Please copy the records word for word, starting at their first line and stopping after the line that contains "pyautogui.click(x=237, y=534)".

/---

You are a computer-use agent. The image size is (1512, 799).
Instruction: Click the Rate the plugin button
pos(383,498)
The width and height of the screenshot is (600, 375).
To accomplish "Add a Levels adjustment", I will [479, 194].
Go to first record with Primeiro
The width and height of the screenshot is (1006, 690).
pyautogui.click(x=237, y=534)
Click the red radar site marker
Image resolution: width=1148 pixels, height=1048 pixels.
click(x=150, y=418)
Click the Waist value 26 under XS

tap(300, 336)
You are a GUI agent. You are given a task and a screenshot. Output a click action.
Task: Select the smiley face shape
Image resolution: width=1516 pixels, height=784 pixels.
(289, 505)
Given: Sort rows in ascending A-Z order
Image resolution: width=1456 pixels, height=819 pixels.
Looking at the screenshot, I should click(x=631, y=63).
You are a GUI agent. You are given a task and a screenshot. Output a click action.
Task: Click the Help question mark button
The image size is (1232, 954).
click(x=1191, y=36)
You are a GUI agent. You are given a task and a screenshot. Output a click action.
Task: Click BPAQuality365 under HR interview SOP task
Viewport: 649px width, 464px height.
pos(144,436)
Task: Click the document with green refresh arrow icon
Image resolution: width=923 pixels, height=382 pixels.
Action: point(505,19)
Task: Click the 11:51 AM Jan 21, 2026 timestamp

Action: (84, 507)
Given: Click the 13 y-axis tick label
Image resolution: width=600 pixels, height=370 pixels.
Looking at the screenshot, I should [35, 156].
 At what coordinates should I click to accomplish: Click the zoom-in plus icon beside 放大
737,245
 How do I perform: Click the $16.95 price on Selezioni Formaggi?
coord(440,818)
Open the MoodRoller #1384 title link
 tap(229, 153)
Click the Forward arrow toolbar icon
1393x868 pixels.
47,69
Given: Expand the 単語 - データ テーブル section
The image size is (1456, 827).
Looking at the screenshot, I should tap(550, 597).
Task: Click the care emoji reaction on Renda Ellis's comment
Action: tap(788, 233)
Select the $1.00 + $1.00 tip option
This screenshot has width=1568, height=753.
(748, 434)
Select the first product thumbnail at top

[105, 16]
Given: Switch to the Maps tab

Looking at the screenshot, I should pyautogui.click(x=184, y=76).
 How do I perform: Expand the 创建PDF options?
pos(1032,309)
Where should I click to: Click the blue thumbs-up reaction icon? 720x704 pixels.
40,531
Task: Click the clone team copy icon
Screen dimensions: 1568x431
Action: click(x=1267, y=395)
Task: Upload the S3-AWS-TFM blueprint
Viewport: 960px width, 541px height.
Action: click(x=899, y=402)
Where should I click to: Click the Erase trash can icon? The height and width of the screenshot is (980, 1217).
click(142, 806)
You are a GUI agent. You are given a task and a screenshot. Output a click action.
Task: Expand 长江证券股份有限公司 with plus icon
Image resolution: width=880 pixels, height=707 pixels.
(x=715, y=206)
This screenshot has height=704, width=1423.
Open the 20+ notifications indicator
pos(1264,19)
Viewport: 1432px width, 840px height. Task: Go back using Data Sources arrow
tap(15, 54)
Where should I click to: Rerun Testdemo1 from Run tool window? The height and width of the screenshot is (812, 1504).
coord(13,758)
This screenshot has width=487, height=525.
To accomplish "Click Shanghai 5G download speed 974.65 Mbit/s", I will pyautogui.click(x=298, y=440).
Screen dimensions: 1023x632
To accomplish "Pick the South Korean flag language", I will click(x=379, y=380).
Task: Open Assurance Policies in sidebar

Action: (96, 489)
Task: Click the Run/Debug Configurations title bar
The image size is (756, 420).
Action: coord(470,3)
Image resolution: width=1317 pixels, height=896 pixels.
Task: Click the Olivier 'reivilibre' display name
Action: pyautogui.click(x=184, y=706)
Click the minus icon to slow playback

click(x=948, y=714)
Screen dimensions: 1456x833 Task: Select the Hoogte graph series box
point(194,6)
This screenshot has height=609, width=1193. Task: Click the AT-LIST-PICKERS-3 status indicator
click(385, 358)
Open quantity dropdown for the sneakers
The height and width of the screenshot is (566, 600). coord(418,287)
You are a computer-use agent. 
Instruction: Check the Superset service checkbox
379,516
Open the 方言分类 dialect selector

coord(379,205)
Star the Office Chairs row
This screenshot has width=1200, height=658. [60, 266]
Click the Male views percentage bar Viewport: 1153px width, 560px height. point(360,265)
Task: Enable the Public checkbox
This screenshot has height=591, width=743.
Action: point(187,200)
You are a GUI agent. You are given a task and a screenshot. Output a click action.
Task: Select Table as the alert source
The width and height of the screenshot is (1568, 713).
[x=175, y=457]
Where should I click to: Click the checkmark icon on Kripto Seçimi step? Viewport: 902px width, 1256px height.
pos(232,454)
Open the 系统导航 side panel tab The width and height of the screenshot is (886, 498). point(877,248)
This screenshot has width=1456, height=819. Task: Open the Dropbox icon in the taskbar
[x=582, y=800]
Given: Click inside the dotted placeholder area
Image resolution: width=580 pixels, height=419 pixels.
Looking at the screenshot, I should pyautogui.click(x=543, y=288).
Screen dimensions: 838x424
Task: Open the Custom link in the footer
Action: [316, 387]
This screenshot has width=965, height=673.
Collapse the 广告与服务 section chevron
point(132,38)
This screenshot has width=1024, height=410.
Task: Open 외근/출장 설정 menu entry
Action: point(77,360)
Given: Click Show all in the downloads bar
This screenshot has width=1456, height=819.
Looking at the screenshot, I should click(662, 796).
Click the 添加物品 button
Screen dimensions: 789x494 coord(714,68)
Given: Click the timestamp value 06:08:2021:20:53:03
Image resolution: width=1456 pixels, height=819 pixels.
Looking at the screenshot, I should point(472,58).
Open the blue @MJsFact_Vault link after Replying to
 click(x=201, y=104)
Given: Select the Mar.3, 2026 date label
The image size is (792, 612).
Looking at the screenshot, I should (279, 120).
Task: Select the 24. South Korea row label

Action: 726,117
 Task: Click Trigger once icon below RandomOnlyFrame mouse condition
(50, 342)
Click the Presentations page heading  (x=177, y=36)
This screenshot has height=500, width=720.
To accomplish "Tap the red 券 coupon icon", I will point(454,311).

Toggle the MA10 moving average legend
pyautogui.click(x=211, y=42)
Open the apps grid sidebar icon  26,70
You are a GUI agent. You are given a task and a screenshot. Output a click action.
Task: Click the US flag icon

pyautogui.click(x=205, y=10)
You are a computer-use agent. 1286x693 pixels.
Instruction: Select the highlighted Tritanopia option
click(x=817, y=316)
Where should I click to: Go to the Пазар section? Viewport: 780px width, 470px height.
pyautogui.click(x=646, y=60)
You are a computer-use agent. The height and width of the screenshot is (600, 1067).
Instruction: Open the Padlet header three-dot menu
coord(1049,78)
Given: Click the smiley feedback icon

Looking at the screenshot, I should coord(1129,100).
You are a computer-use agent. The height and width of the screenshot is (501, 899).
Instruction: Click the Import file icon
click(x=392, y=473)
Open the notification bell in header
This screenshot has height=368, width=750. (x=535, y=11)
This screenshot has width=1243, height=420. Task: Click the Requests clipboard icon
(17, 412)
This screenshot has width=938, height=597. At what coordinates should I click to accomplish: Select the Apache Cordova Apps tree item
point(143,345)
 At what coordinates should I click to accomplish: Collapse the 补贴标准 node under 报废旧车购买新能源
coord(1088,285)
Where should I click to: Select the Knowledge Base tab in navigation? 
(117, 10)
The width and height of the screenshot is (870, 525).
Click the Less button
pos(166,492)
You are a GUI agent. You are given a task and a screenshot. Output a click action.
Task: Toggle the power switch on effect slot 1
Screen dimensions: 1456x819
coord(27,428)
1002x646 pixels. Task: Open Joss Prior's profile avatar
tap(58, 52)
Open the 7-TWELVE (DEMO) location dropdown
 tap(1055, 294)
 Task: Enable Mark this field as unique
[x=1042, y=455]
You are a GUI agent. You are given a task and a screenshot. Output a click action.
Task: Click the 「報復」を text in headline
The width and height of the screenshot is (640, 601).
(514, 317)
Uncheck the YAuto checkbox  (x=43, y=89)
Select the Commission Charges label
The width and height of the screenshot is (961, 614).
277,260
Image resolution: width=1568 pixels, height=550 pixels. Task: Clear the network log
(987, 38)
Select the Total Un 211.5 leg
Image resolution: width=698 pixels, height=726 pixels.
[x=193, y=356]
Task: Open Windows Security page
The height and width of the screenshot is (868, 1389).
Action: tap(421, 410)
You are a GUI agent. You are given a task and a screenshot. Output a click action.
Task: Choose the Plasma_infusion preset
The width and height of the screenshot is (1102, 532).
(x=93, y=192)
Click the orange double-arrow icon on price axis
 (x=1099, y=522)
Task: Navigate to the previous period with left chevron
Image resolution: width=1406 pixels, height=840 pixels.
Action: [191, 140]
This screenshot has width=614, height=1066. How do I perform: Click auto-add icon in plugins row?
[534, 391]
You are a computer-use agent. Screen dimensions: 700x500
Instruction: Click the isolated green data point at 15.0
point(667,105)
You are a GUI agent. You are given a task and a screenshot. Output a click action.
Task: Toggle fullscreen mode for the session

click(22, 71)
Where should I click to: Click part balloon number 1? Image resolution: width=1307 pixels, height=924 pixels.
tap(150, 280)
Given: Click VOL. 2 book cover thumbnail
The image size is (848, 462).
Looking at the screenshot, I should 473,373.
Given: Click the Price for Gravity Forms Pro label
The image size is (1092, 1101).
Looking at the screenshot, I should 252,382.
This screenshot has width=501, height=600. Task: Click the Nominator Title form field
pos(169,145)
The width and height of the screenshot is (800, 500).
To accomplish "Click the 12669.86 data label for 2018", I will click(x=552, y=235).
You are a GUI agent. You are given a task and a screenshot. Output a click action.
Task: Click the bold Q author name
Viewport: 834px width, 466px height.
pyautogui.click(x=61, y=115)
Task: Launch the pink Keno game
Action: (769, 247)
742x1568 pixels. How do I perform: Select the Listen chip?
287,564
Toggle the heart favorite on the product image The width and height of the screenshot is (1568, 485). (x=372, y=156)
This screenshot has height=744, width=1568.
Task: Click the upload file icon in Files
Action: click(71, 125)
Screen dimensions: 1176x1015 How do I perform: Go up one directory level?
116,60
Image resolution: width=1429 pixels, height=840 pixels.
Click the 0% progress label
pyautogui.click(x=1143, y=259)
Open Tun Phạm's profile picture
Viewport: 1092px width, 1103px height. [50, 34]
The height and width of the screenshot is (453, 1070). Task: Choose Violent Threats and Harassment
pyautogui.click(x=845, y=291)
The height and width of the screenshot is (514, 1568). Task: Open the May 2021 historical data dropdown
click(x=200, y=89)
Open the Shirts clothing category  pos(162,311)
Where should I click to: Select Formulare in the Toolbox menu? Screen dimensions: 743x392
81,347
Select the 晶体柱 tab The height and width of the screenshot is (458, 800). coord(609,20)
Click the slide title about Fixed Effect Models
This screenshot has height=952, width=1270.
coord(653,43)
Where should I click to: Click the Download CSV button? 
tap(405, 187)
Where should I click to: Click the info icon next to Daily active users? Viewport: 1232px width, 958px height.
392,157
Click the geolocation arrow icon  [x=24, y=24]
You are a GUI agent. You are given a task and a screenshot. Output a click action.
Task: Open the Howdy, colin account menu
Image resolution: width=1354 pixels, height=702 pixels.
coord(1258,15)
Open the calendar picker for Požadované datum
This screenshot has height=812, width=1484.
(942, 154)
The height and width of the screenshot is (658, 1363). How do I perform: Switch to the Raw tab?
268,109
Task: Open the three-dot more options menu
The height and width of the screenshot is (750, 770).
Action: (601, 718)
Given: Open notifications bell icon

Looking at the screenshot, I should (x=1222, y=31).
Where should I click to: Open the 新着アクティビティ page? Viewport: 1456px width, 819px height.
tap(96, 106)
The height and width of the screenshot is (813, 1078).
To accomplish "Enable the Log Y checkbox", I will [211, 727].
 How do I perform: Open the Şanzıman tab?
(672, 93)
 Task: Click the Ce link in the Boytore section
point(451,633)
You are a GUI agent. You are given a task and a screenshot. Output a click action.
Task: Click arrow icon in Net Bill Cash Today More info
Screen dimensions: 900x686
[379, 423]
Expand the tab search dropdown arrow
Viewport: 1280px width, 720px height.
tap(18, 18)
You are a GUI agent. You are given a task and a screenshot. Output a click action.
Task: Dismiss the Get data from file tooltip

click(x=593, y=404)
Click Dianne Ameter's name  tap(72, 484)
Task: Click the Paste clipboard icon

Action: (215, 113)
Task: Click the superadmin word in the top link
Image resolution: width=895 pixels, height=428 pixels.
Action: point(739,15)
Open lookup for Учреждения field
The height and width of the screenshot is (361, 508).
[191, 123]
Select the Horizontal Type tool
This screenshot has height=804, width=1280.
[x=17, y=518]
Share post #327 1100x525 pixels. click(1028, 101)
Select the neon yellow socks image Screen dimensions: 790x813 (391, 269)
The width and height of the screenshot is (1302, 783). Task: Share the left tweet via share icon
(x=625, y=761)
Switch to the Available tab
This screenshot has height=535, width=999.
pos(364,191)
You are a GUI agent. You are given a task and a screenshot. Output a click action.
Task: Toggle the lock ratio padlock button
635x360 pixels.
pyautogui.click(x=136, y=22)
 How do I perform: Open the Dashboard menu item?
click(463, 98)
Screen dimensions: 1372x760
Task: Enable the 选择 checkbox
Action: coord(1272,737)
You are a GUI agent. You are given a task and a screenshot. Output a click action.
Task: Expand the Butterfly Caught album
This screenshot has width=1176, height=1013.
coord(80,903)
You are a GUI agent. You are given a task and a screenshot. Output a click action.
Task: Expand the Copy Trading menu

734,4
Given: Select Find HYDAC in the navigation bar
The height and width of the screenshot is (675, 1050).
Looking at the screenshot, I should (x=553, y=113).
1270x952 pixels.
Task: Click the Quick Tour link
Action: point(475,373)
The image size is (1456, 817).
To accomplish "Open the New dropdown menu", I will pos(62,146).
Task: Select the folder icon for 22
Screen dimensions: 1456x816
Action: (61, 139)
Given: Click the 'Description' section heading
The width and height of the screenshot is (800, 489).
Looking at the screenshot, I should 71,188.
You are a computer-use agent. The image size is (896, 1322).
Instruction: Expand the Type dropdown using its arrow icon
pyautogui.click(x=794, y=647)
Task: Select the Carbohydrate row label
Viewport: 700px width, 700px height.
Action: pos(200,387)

\---

* **Exercise solution**
You are a computer-use agent. The image size is (1512, 799).
Instruction: Click the Rate the plugin button
pos(383,498)
The width and height of the screenshot is (600, 375).
To accomplish "Add a Levels adjustment", I will [479, 194].
Go to first record with Primeiro
The width and height of the screenshot is (1006, 690).
pyautogui.click(x=237, y=534)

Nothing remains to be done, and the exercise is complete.